Zebra-stripe pouffes and a big bronze vagina: Channel 4’s The Auction House

I loathed pretty much every buyer we saw but I was able to keep my disgust in check by thinking of them as upmarket recyclers. 

By Rachel Cooke

The Auction House
Channel 4

 

The people in factual at Channel 4 are billing Lots Road Auctions in Chelsea, subject of their silly new documentary series (Tuesdays, 9pm), as the strangest such establishment in Britain. This is clearly an exaggeration. All auction houses are strange, for there’s nothing so peculiar as other people’s tat: posh, antique or otherwise. Amazing, really, that anyone should want to rehouse it. Among the items we saw the loaded denizens of Britain’s richest borough lusting over in the first film, for instance, were a pair of “mosaic” panthers (think concrete with a few bits of broken mirror stuck into it); a three-foot model of a vagina set in bronze (yours for £800-£1,200); and a collection of cheap-looking furniture that had been “customised” (translation: covered in mindless graffiti) by a “local artist”.

Lili, a Lots Road regular who works as a songwriter and psychotherapist and has just bought a seven-bedroom mansion that stands in its own park, seriously considered buying the vagina, on the grounds that if she saw such a thing in a friend’s house, she would be hot with envy. However, having given it a lustful stroke, in the end she plumped for a more practical purchase, snapping up a dining table on which our nameless artist had helpfully scrawled in black marker pen the legend: “Everything can be art, nothing can be everything”. Such was her excitement, she even claimed this table had special powers. “I have a feeling it will make us happier,” she said, her suede cowboy hat quite possibly vibrating with joy. This, I felt, was incautious. Any fool could see it was going to look absolutely terrible in her “alpine-surgical”-themed kitchen.

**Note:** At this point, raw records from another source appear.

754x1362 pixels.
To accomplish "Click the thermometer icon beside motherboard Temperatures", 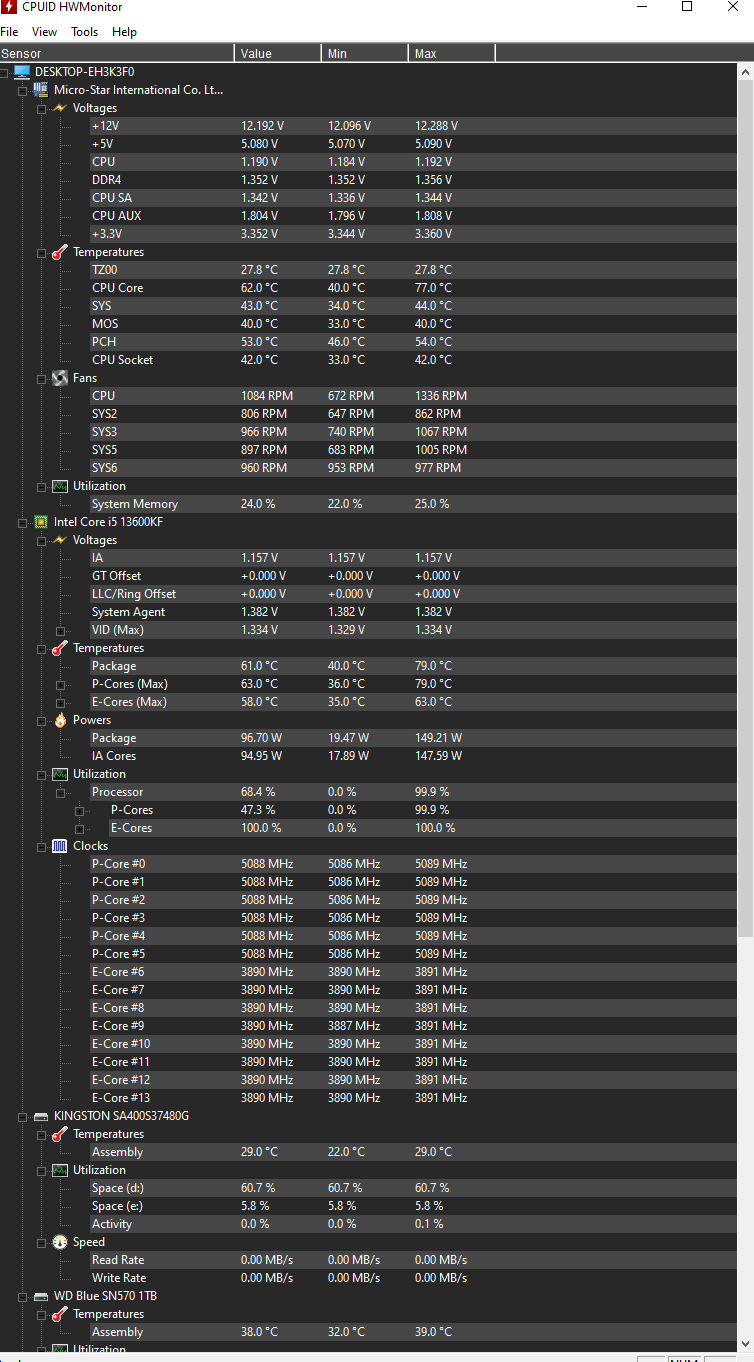I will click(60, 252).
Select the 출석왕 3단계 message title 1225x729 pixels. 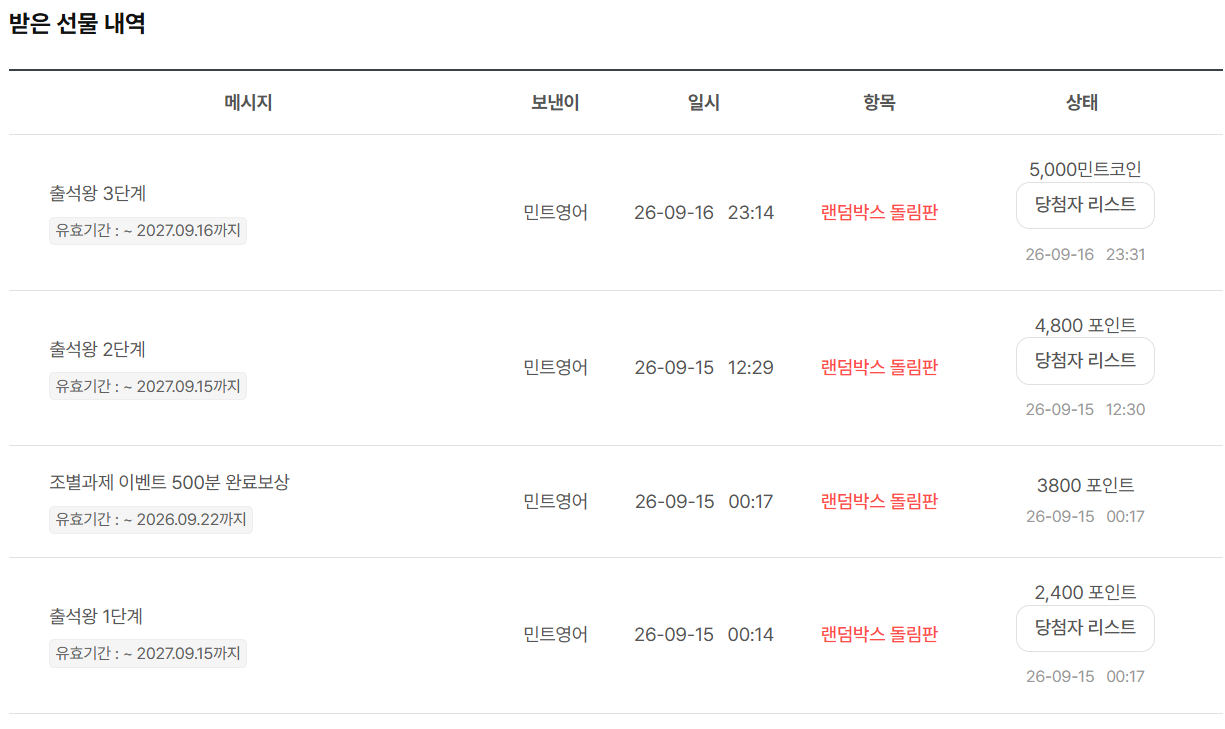click(x=98, y=194)
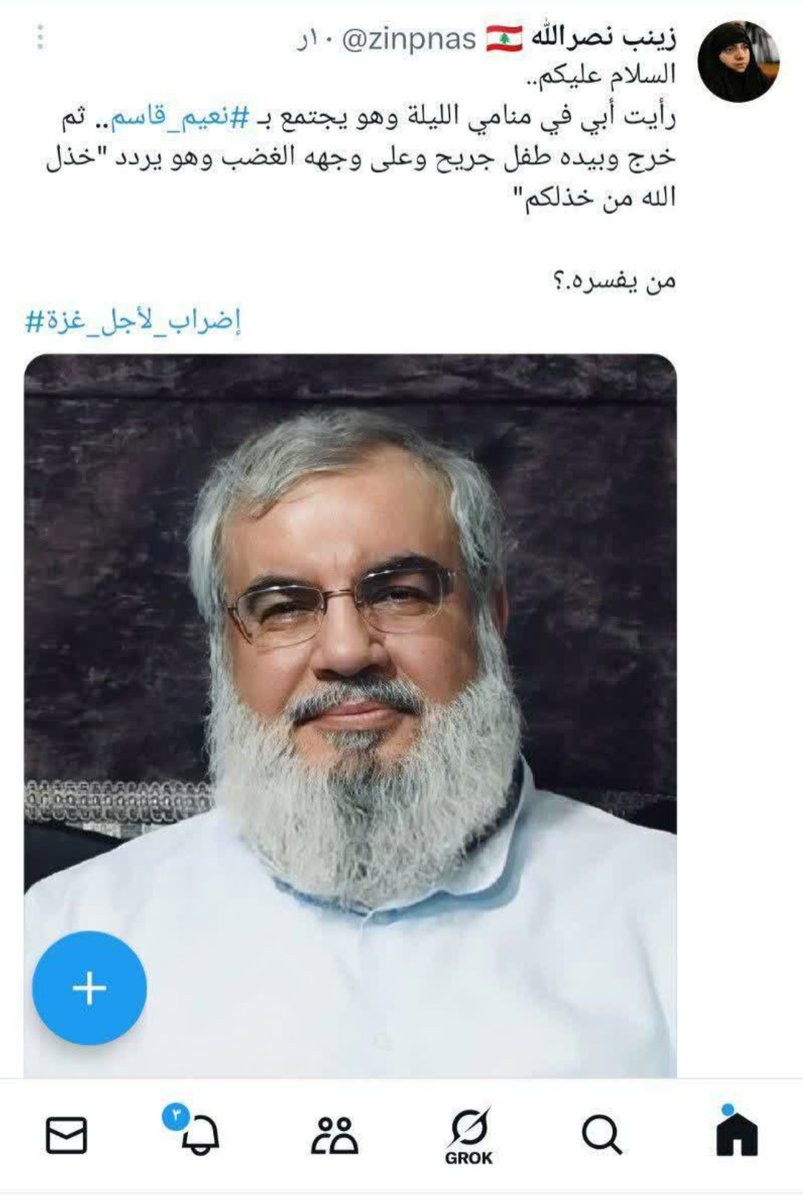Enlarge the attached photo in the tweet
The image size is (803, 1200).
(350, 715)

Lots Road Auctions has been owned for the past 35 years by a millionaire called Roger Ross who describes his management style as “antiquated, dictatorial . . . offensive”. It used to be a nice little earner, but business is down 30 per cent, the bottom having fallen out of “brown furniture”; these days, only his “modern” department is a hit with the City boys and their womenfolk. What to do? So far, he’s all out of ideas, after his plan to muddle up his departments roundly failed (the crusty types in search of Edwardian card tables and 19th-century copies of Old Masters were unimpressed to see a sofa shaped like a pair of lips in the antique showroom, while the Belgravia housewives who frequent the modern department downstairs were still not tempted to take a look at all the gleaming mahogany above). Even his most loyal customers are in danger of drifting away. Michael and Craig, a couple of more than 30 years whose home is themed “the Grand Tour gone mad”, would love to refresh their collection of antiques. But while the market is so flat, they’re unable to sell anything, and as a result have no room. A pair of Chinese porcelain rabbits they reluctantly plucked from a crowded tabletop went for just £400, which seemed a lot given that they strongly resembled Thumper and Miss Bunny from Bambi. But Michael’s disappointment was palpable. “You’ve got your new teeth,” he said to Craig, who is currently somewhat lacking in the incisor department. “But that’s all.”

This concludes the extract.